* [MATERIAL SUPPLIED]:
========================
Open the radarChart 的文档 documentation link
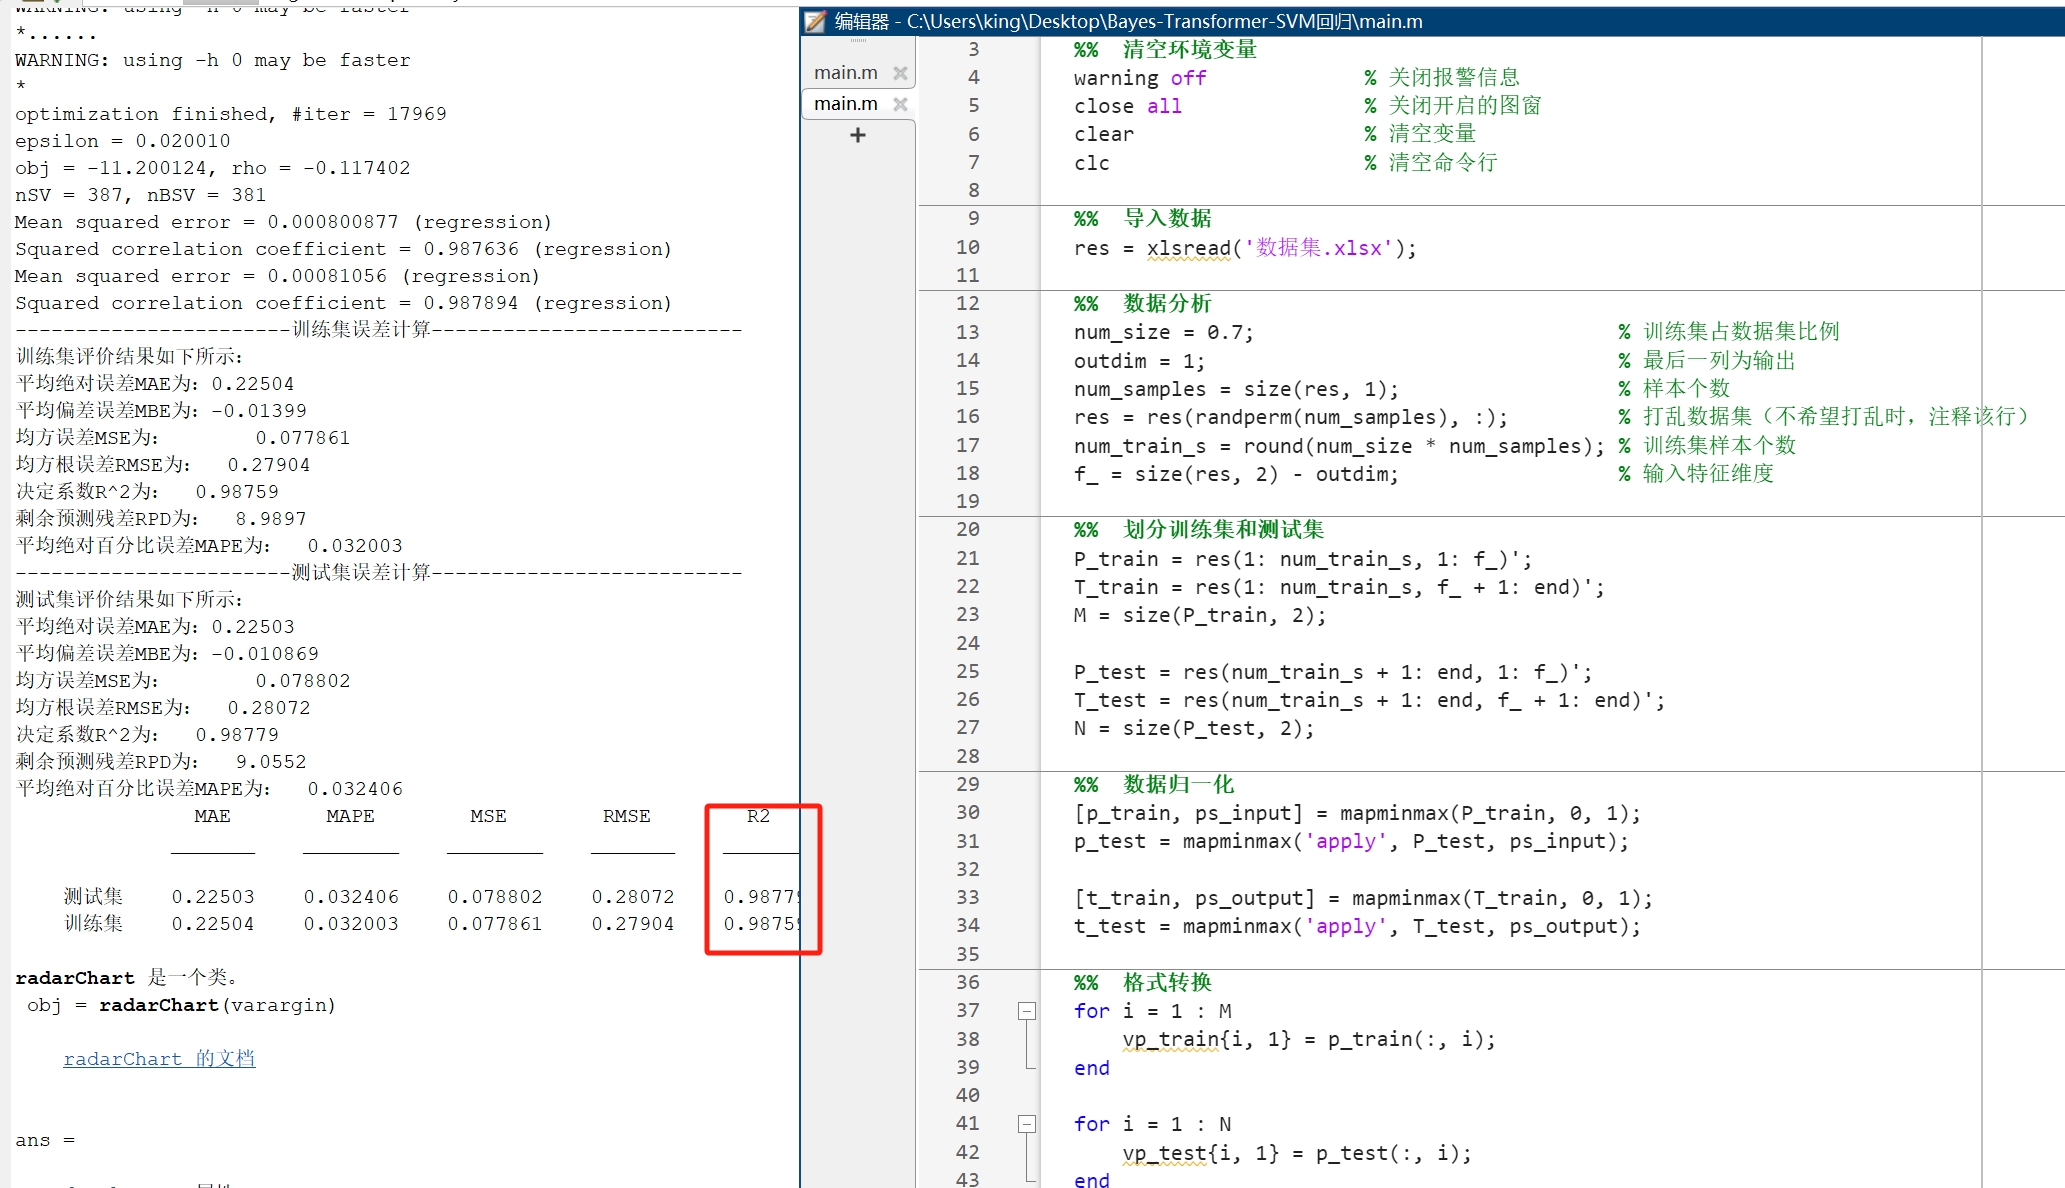(160, 1058)
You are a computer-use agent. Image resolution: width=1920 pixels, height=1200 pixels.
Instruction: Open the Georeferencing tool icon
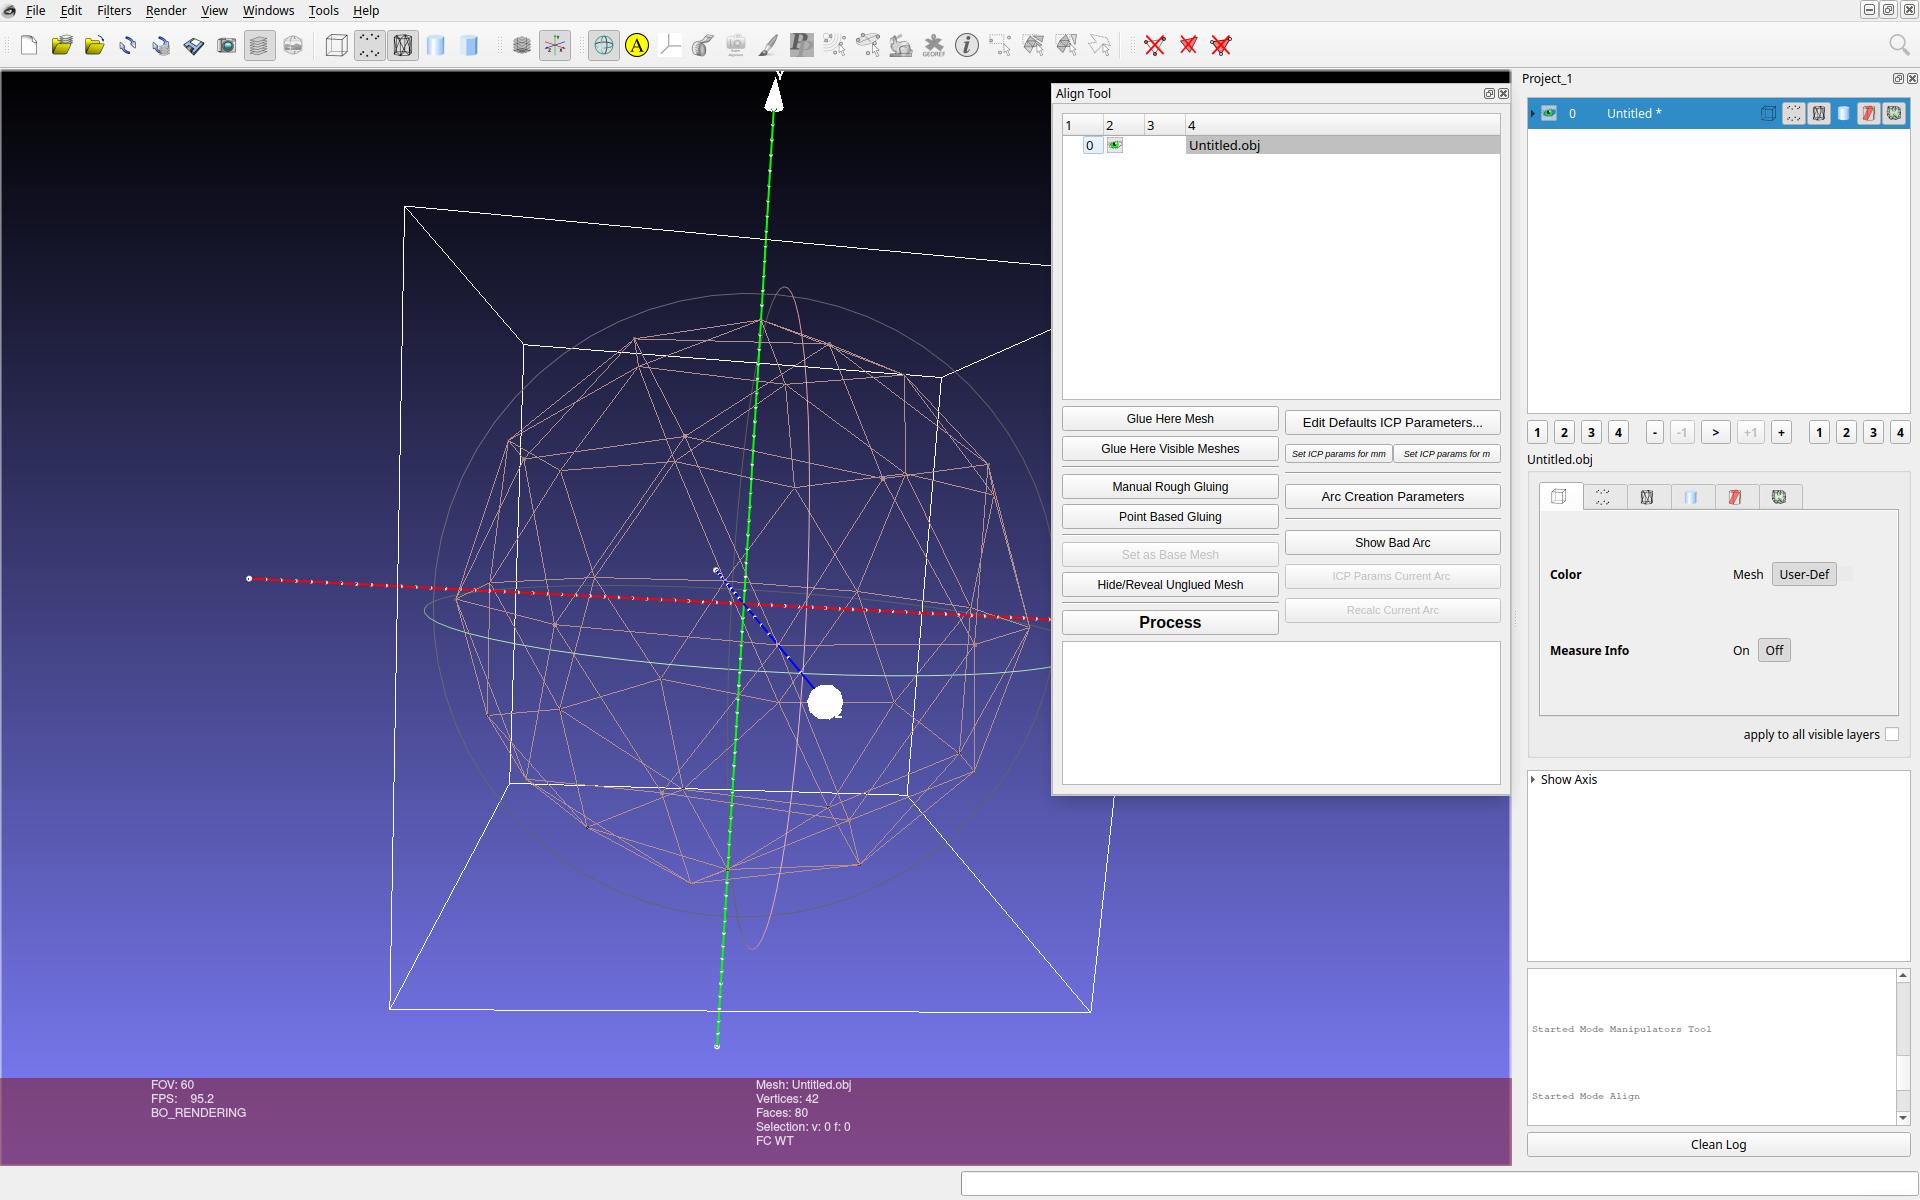tap(933, 45)
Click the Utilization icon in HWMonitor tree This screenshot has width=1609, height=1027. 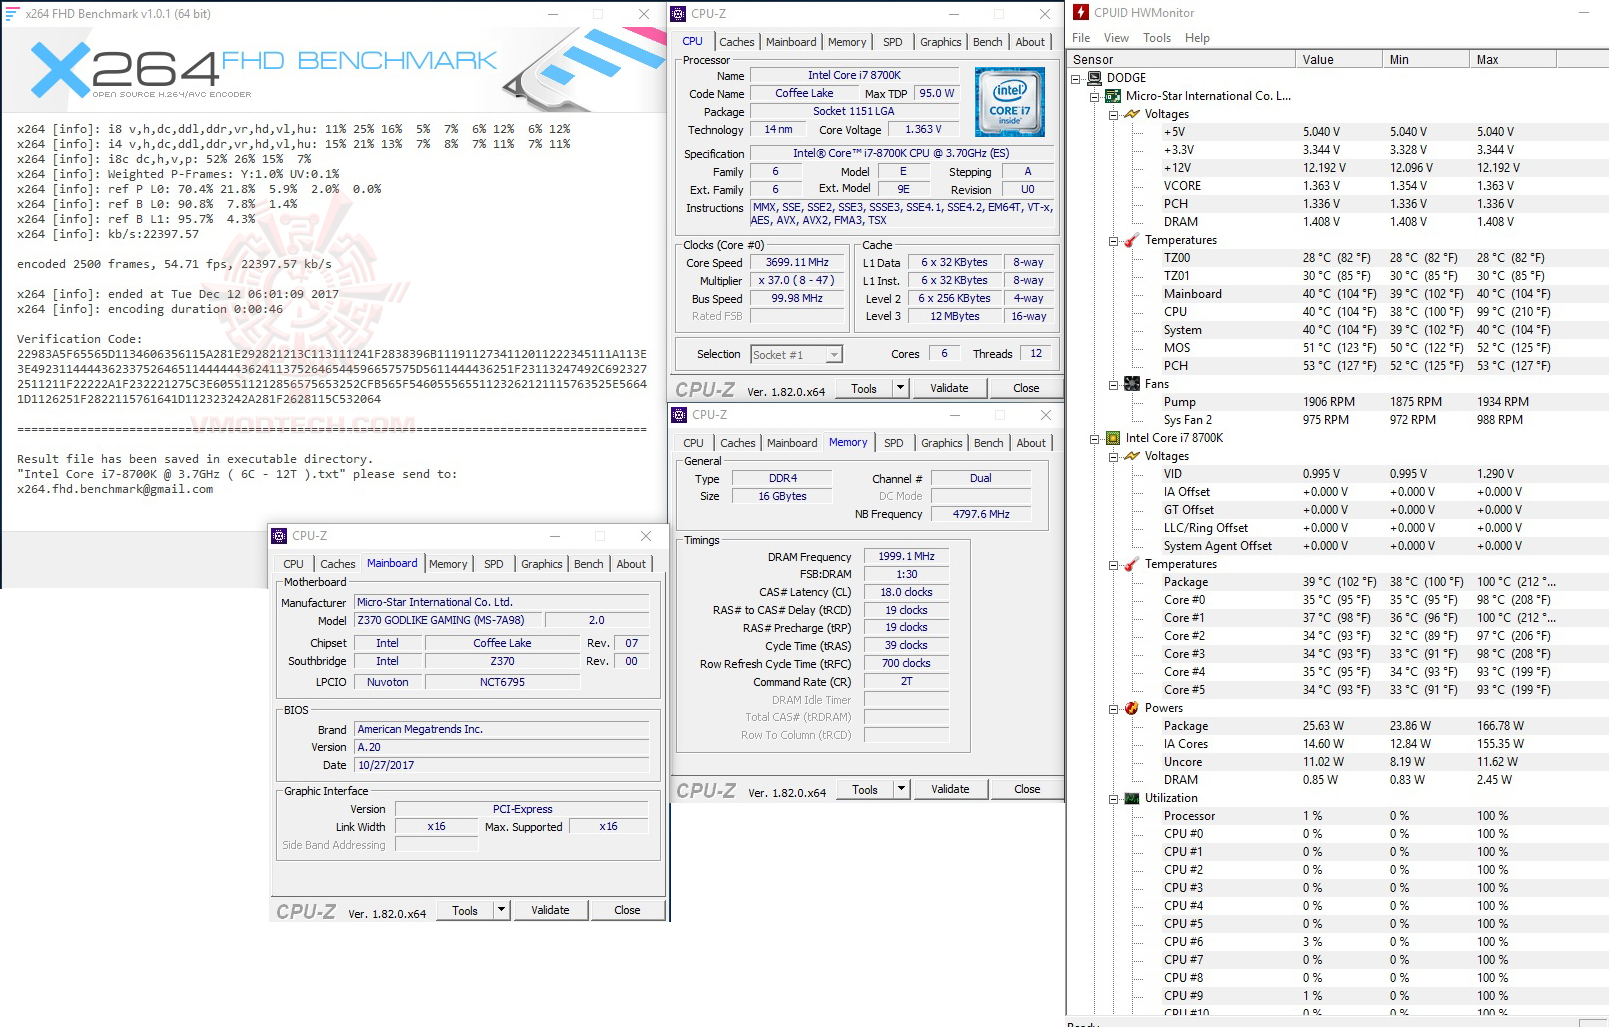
========================
* [WORK ITEM]: Every entry above should come back exactly as written, except for its pictures.

* [YOUR RESPONSE]:
Open the radarChart 的文档 documentation link
(160, 1058)
You are a computer-use agent. Image resolution: width=1920 pixels, height=1200 pixels.
Instruction: Open the Georeferencing tool icon
tap(933, 45)
Click the Utilization icon in HWMonitor tree This screenshot has width=1609, height=1027. 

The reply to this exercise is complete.